Diberikan perang yang terus berlangsung di Timur Tengah dan kemungkinan volatilitas dalam harga minyak dan pasar mata uang, kekhawatiran muncul tentang presiden yang absen selama beberapa hari—terutama dengan kabinet yang masih belum lengkap," kata seorang pejabat senior, bersyarat anonimitas. Pejabat tersebut menambahkan bahwa tim keamanan dan kebijakan luar negeri telah menilai pro dan kontra dari menghadiri acara tersebut, dan Lee menyimpulkan, "Lebih baik tidak pergi kali ini. Saya telah berusaha semaksimal mungkin, dan saya rasa pers tahu itu.
Gerakan tersebut dengan cepat menarik kritik dari oposisi konservatif, Partai Kekuatan Rakyat, yang menyebut keputusan tersebut sebagai "langkah diplomasi yang salah" yang lahir dari "ketidaksengajaan." Partai itu memperingatkan bahwa melewatkan puncak tersebut dapat melemahkan kepercayaan di antara sekutu dan mengurangi kedudukan diplomatik dan keamanan Korea Selatan.
Pada saat yang sama, tokoh-tokoh di dalam Partai Demokrat sendiri Lee mengekspresikan ketidaknyamanan yang semakin meningkat terhadap tindakan Amerika Serikat di Timur Tengah. Anggota Parlemen Choo Mi-ae menulis di Facebook bahwa Amerika Serikat kehilangan “alasan” untuk serangan terbarunya di Iran, menyebutnya sebagai “serangan pencegahan yang tidak diizinkan menurut hukum internasional.” Anggota Parlemen Kim Hyun menambahkan bahwa bahkan di Washington, operasi yang diluncurkan tanpa persetujuan kongres menghadapi kritik sebagai kemungkinan pelanggaran Konstitusi Amerika Serikat.
Beberapa pejabat partai berkuasa juga telah menyuarakan keprihatinan bahwa partisipasi Korea Selatan dalam puncak konferensi NATO dapat dilihat sebagai mengambil sisi dalam konflik yang cepat memanas. "Ada kekhawatiran bahwa tanda-tanda dukungan simbolis mungkin salah ditafsirkan," kata seorang pejabat.
Oposisi tetap tidak yakin. "Ini bukan tentang masalah domestik atau Timur Tengah," kata Rep. Kim Jae-seop dari Partai Kekuatan Rakyat. "Ini tentang menenangkan Cina dan Rusia. Alasan presiden lemah, dan bahkan kebingungan khasnya sudah mulai tipis."
Sejak invasi Rusia ke Ukraina pada tahun 2022, NATO secara teratur mengundang empat mitra Indo-Pasifik—Korea Selatan, Jepang, Australia, dan Selandia Baru—ke pertemuan puncaknya untuk memperkuat kerja sama dengan demokrasi sejalan. Mantan Presiden Yoon Suk-yeol hadir dalam tiga pertemuan beruntun berturut-turut, menyelaraskan Seoul lebih dekat dengan aliansi yang dipimpin AS.

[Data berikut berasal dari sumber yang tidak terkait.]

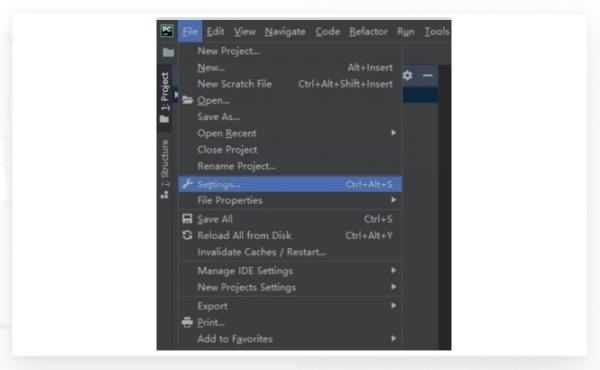The height and width of the screenshot is (370, 600).
Task: Open the Refactor menu
Action: pyautogui.click(x=368, y=31)
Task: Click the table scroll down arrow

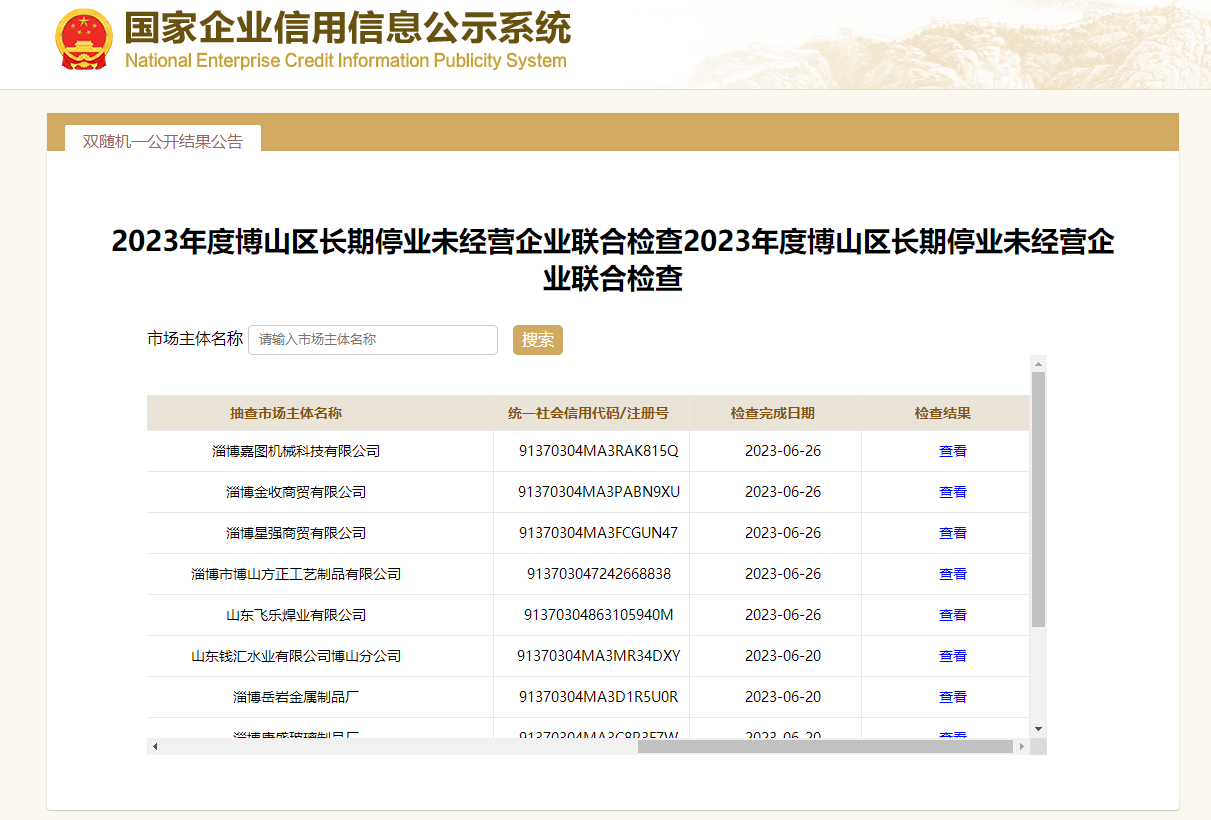Action: [x=1038, y=729]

Lee awalnya menunjukkan minat untuk melanjutkan jejak tersebut. Setelah gagal mendapatkan pertemuan dengan Trump di puncak KTT G7 baru-baru ini, pejabat menyarankan bahwa pertemuan KTT NATO dapat berfungsi sebagai kesempatan kedua. Tapi harapan untuk interaksi substansial dilaporkan telah meredup. "Meskipun pertemuan dengan Presiden Trump terjadi, ada sedikit harapan akan mengarah pada kemajuan berarti dalam negosiasi tarif," kata seorang staf.
Keputusan Lee untuk tidak hadir kini berisiko memicu spekulasi bahwa pemerintahannya sedang mengubah orientasi kebijakan luar negeri Korea Selatan—mengurangi kedekatan dengan sekutu Barat dalam pemerintahan sebelumnya menjadi pendekatan yang lebih seimbang, atau arguable lebih ambigu.